__Exercise aim__. Consider the listing below. Extract exactly the lines from the line containing "Chính sách đổi hàng (422, 2360)" to the line containing "#15 (201, 1578)", both included.

__Exercise data__.
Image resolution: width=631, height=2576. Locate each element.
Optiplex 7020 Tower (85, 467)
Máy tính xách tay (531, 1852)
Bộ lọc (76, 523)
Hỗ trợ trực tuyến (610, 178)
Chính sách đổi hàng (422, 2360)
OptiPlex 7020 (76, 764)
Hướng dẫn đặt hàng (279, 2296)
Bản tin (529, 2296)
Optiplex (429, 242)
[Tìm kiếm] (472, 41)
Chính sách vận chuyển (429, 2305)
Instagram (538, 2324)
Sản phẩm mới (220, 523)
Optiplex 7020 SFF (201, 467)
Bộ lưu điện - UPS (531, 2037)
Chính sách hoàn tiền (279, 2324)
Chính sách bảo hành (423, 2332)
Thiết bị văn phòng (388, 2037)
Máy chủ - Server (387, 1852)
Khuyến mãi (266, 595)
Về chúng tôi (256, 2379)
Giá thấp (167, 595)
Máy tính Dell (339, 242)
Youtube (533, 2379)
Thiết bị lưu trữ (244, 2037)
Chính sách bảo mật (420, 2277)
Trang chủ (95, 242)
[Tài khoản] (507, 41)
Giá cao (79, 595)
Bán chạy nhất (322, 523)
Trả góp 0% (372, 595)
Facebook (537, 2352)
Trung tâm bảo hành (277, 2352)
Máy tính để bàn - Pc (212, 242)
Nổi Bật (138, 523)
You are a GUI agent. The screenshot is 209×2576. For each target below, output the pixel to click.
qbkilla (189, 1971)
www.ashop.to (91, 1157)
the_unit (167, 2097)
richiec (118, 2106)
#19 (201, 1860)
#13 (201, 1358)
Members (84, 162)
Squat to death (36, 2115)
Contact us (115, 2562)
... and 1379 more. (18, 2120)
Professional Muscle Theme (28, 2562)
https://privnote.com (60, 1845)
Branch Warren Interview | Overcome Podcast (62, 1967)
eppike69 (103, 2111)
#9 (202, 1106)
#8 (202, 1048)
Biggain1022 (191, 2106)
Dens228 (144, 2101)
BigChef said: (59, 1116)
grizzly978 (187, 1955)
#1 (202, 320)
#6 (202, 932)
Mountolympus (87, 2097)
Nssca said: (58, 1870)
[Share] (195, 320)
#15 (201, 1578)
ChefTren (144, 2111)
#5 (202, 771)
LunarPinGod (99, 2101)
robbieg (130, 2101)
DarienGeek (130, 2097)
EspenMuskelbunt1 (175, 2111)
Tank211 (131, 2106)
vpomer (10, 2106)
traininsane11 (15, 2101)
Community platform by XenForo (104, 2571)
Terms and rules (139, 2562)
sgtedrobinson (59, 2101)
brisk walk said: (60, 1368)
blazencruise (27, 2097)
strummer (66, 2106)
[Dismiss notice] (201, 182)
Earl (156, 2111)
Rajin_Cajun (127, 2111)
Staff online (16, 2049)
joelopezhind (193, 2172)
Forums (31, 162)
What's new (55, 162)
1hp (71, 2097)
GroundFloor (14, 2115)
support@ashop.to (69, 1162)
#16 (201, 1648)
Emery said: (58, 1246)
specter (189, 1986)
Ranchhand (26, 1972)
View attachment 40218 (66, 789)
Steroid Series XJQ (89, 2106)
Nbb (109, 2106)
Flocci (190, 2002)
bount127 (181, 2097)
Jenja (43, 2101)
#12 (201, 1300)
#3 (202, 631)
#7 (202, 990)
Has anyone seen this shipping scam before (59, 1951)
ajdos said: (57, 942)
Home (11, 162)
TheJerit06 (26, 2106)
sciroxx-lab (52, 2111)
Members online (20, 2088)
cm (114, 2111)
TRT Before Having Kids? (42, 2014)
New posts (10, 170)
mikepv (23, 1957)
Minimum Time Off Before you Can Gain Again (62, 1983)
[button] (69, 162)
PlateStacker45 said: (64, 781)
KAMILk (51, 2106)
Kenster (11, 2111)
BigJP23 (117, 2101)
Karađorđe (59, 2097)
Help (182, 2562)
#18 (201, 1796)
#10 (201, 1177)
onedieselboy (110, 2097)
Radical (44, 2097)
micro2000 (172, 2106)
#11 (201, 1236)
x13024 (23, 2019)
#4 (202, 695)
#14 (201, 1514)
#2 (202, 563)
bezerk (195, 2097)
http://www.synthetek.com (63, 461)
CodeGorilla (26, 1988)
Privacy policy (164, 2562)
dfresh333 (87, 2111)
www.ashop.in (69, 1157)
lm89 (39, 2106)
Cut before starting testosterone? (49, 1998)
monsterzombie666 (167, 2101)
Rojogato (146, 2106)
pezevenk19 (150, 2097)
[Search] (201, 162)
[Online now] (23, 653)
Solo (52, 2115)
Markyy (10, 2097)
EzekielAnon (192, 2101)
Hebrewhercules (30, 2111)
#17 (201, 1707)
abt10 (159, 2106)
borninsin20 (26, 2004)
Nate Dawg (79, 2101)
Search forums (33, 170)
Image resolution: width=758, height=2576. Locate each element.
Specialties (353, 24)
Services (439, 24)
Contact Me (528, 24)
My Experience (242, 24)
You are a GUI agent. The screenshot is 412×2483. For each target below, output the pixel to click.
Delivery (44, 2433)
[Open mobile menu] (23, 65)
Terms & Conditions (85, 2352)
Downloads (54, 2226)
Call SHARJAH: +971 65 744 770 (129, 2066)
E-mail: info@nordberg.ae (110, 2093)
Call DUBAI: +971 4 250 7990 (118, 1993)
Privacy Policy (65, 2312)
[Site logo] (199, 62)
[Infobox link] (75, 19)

__Response to the exercise__.
Chính sách đổi hàng (422, 2360)
OptiPlex 7020 (76, 764)
Hướng dẫn đặt hàng (279, 2296)
Bản tin (529, 2296)
Optiplex (429, 242)
[Tìm kiếm] (472, 41)
Chính sách vận chuyển (429, 2305)
Instagram (538, 2324)
Sản phẩm mới (220, 523)
Optiplex 7020 SFF (201, 467)
Bộ lưu điện - UPS (531, 2037)
Chính sách hoàn tiền (279, 2324)
Chính sách bảo hành (423, 2332)
Thiết bị văn phòng (388, 2037)
Máy chủ - Server (387, 1852)
Khuyến mãi (266, 595)
Về chúng tôi (256, 2379)
Giá thấp (167, 595)
Máy tính Dell (339, 242)
Youtube (533, 2379)
Thiết bị lưu trữ (244, 2037)
Chính sách bảo mật (420, 2277)
Trang chủ (95, 242)
[Tài khoản] (507, 41)
Giá cao (79, 595)
Bán chạy nhất (322, 523)
Trả góp 0% (372, 595)
Facebook (537, 2352)
Trung tâm bảo hành (277, 2352)
Máy tính để bàn - Pc (212, 242)
Nổi Bật (138, 523)
You are a GUI agent. The screenshot is 209×2576. For each target below, output the pixel to click.
qbkilla (189, 1971)
www.ashop.to (91, 1157)
the_unit (167, 2097)
richiec (118, 2106)
#19 (201, 1860)
#13 (201, 1358)
Members (84, 162)
Squat to death (36, 2115)
Contact us (115, 2562)
... and 1379 more. (18, 2120)
Professional Muscle Theme (28, 2562)
https://privnote.com (60, 1845)
Branch Warren Interview | Overcome Podcast (62, 1967)
eppike69 (103, 2111)
#9 (202, 1106)
#8 (202, 1048)
Biggain1022 (191, 2106)
Dens228 (144, 2101)
BigChef said: (59, 1116)
grizzly978 (187, 1955)
#1 (202, 320)
#6 (202, 932)
Mountolympus (87, 2097)
Nssca said: (58, 1870)
[Share] (195, 320)
#15 (201, 1578)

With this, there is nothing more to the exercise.